I work as a software engineer and the product I work on displays an EULA the first time it starts. Due to the nature of the job, we have to reinstall it on a somewhat regular basis - so this happens fairly frequently.

The software, however, will not function if the license has not been accepted (no surprise there). This means I have to accept the license in order to do the job.

Then, under these circumstances, is my acceptance of the software EULA considered legally binding?

Edit for clarity: I develop the software whose EULA is in question, and I am directly employed by the copyright holder of said software (and the second party to the EULA). I'm not concerned about anything nefarious happening (I wouldn't stay very long at a company where I feel like I have to watch my back) - this was simply a matter of curiosity that struck me this morning while I was reinstalling an instance of the product.

2 Answers 2


The question is a bit sparse on relevant details, but yes, a EULA is binding, even when you agree in the course of employment. It may not be you who is bound, though. In case 1, you install a program at word to do something, the EULA says "don't copy any of these files", you see a cool file and decide "Neat, I'm taking a copy home. I can do this because I installed the program at work and am not bound by the EULA". Wrong. Case 2: you are installing software on behalf of a customer. It's not you that is bound by the EULA, it's the customer. Case 3: you work for the company that develops the software and holds the copyright, either fixing bugs or testing the security of the system by trying to crack it. In that case, you have special permission from the copyright holder that overrides whatever restrictions would normally from from the EULA. I don't know if that covers the kind of case you are concerned with. To reduce the matter to a simple sentence, just because you agree to something in the course of a job does not mean that the agreement is invalid.
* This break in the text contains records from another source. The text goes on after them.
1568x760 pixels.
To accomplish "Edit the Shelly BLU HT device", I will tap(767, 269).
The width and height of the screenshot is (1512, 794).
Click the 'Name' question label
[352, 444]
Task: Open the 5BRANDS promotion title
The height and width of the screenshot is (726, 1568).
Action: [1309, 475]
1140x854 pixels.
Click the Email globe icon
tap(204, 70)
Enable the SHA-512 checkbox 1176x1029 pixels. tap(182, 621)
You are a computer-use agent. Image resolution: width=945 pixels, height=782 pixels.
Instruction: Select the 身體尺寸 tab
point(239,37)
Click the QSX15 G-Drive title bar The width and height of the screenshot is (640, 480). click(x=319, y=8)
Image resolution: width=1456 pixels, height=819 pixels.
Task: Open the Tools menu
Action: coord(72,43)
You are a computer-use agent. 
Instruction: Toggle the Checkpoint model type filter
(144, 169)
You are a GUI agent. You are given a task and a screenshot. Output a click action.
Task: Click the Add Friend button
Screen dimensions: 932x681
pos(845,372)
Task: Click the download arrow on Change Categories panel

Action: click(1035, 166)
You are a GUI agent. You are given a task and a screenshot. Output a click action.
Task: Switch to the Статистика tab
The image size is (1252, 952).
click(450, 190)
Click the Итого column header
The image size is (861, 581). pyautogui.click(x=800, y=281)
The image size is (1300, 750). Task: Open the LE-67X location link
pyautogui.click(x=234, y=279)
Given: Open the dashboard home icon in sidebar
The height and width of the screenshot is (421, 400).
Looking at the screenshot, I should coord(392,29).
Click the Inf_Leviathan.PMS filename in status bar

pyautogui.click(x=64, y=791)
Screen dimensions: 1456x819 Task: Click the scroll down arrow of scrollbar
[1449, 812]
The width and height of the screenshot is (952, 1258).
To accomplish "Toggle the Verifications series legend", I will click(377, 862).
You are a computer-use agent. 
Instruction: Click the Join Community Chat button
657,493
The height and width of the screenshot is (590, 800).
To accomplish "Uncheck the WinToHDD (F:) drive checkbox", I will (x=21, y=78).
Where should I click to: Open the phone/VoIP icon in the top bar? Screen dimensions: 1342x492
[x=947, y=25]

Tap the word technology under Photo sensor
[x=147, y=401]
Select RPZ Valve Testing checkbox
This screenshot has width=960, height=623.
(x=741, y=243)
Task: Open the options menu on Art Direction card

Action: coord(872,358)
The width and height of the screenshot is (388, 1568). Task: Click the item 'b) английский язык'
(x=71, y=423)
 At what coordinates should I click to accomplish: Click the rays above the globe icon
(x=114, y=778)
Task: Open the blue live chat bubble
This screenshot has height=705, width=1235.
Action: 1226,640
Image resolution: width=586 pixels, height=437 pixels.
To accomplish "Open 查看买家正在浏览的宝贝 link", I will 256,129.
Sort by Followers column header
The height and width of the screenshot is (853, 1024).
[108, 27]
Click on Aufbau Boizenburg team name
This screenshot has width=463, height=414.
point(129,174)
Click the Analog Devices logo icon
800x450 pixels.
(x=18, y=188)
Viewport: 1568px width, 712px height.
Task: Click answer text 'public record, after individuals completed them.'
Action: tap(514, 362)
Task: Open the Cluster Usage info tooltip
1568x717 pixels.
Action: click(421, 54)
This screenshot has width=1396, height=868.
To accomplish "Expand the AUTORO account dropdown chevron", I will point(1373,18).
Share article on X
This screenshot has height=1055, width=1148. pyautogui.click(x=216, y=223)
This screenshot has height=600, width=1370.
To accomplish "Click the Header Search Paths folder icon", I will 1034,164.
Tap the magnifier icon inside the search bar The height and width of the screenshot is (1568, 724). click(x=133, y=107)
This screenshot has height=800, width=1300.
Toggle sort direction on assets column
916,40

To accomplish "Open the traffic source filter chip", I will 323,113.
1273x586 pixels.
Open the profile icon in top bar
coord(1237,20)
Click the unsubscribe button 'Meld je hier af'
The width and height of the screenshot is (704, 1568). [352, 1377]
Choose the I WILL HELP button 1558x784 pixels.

If you are the QA (Quality Assurance) engineer at your company, whose job it is to test that the "Accept" and "Reject" buttons for accepting the EULA of your company works, then by pressing these buttons you are not accepting or rejecting the EULA, but you are testing that the buttons work.

Imagine you were a web developer for a company selling cars, and the website allows customers to order cars by clicking on the right buttons. And you have to make sure that these buttons work. When you as the developer of the website or as the QA engineer click on the "buy" button you are not buying a car, you are developing and testing the website.

Obviously this is a very special situation.